WHAT THIS TASK INVOLVES
Write out each entry again. Keep every word exactly as it is.

**** DATASET RECORDS

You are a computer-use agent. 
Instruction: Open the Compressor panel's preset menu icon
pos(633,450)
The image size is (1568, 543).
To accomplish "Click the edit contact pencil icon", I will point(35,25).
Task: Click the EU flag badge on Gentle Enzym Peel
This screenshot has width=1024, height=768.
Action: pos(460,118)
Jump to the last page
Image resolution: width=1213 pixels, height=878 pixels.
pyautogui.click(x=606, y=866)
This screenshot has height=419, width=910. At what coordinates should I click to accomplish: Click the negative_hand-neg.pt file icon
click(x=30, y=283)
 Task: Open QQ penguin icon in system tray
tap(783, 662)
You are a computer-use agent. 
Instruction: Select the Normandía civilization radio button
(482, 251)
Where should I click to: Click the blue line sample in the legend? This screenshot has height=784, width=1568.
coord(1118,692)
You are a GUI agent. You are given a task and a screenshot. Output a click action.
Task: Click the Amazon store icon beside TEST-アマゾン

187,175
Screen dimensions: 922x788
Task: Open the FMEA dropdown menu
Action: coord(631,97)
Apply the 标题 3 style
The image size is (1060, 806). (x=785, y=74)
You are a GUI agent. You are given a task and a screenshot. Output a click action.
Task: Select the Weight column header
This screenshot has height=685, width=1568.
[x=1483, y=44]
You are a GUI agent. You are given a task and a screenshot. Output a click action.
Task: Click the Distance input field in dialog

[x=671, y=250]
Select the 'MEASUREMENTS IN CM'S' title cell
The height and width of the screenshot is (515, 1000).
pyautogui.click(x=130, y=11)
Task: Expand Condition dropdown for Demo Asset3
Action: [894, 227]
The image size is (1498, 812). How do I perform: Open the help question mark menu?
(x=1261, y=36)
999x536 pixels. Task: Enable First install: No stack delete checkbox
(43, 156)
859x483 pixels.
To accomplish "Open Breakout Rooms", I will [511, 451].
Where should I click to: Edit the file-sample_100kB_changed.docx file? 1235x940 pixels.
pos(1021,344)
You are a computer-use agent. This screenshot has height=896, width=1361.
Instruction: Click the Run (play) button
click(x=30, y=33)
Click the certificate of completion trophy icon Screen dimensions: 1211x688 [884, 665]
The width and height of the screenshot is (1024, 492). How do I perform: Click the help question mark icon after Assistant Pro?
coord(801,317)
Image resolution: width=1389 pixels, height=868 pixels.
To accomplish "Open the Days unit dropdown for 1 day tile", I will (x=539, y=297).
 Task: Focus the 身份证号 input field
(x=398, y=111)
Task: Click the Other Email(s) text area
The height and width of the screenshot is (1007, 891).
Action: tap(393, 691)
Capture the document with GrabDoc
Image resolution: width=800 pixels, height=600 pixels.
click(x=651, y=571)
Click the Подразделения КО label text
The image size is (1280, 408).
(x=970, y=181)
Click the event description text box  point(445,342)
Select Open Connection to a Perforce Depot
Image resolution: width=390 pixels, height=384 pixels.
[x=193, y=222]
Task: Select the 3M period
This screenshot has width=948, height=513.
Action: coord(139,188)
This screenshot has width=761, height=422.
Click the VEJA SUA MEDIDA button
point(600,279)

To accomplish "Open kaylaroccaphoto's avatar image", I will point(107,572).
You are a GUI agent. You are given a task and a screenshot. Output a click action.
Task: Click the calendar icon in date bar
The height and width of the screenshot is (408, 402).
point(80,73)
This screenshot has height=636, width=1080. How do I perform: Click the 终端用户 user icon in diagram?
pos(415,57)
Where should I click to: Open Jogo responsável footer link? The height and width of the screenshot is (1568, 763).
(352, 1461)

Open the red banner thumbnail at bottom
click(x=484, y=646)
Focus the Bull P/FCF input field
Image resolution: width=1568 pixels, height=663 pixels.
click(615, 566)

********

TASK RESPONSE
You are a computer-use agent. 
Instruction: Open the Compressor panel's preset menu icon
pos(633,450)
The image size is (1568, 543).
To accomplish "Click the edit contact pencil icon", I will point(35,25).
Task: Click the EU flag badge on Gentle Enzym Peel
This screenshot has width=1024, height=768.
Action: pos(460,118)
Jump to the last page
Image resolution: width=1213 pixels, height=878 pixels.
pyautogui.click(x=606, y=866)
This screenshot has height=419, width=910. At what coordinates should I click to accomplish: Click the negative_hand-neg.pt file icon
click(x=30, y=283)
 Task: Open QQ penguin icon in system tray
tap(783, 662)
You are a computer-use agent. 
Instruction: Select the Normandía civilization radio button
(482, 251)
Where should I click to: Click the blue line sample in the legend? This screenshot has height=784, width=1568.
coord(1118,692)
You are a GUI agent. You are given a task and a screenshot. Output a click action.
Task: Click the Amazon store icon beside TEST-アマゾン

187,175
Screen dimensions: 922x788
Task: Open the FMEA dropdown menu
Action: coord(631,97)
Apply the 标题 3 style
The image size is (1060, 806). (x=785, y=74)
You are a GUI agent. You are given a task and a screenshot. Output a click action.
Task: Select the Weight column header
This screenshot has height=685, width=1568.
[x=1483, y=44]
You are a GUI agent. You are given a task and a screenshot. Output a click action.
Task: Click the Distance input field in dialog

[x=671, y=250]
Select the 'MEASUREMENTS IN CM'S' title cell
The height and width of the screenshot is (515, 1000).
pyautogui.click(x=130, y=11)
Task: Expand Condition dropdown for Demo Asset3
Action: [894, 227]
The image size is (1498, 812). How do I perform: Open the help question mark menu?
(x=1261, y=36)
999x536 pixels. Task: Enable First install: No stack delete checkbox
(43, 156)
859x483 pixels.
To accomplish "Open Breakout Rooms", I will [511, 451].
Where should I click to: Edit the file-sample_100kB_changed.docx file? 1235x940 pixels.
pos(1021,344)
You are a computer-use agent. This screenshot has height=896, width=1361.
Instruction: Click the Run (play) button
click(x=30, y=33)
Click the certificate of completion trophy icon Screen dimensions: 1211x688 [884, 665]
The width and height of the screenshot is (1024, 492). How do I perform: Click the help question mark icon after Assistant Pro?
coord(801,317)
Image resolution: width=1389 pixels, height=868 pixels.
To accomplish "Open the Days unit dropdown for 1 day tile", I will (x=539, y=297).
 Task: Focus the 身份证号 input field
(x=398, y=111)
Task: Click the Other Email(s) text area
The height and width of the screenshot is (1007, 891).
Action: tap(393, 691)
Capture the document with GrabDoc
Image resolution: width=800 pixels, height=600 pixels.
click(x=651, y=571)
Click the Подразделения КО label text
The image size is (1280, 408).
(x=970, y=181)
Click the event description text box  point(445,342)
Select Open Connection to a Perforce Depot
Image resolution: width=390 pixels, height=384 pixels.
[x=193, y=222]
Task: Select the 3M period
This screenshot has width=948, height=513.
Action: coord(139,188)
This screenshot has width=761, height=422.
Click the VEJA SUA MEDIDA button
point(600,279)

To accomplish "Open kaylaroccaphoto's avatar image", I will point(107,572).
You are a GUI agent. You are given a task and a screenshot. Output a click action.
Task: Click the calendar icon in date bar
The height and width of the screenshot is (408, 402).
point(80,73)
This screenshot has height=636, width=1080. How do I perform: Click the 终端用户 user icon in diagram?
pos(415,57)
Where should I click to: Open Jogo responsável footer link? The height and width of the screenshot is (1568, 763).
(352, 1461)

Open the red banner thumbnail at bottom
click(x=484, y=646)
Focus the Bull P/FCF input field
Image resolution: width=1568 pixels, height=663 pixels.
click(615, 566)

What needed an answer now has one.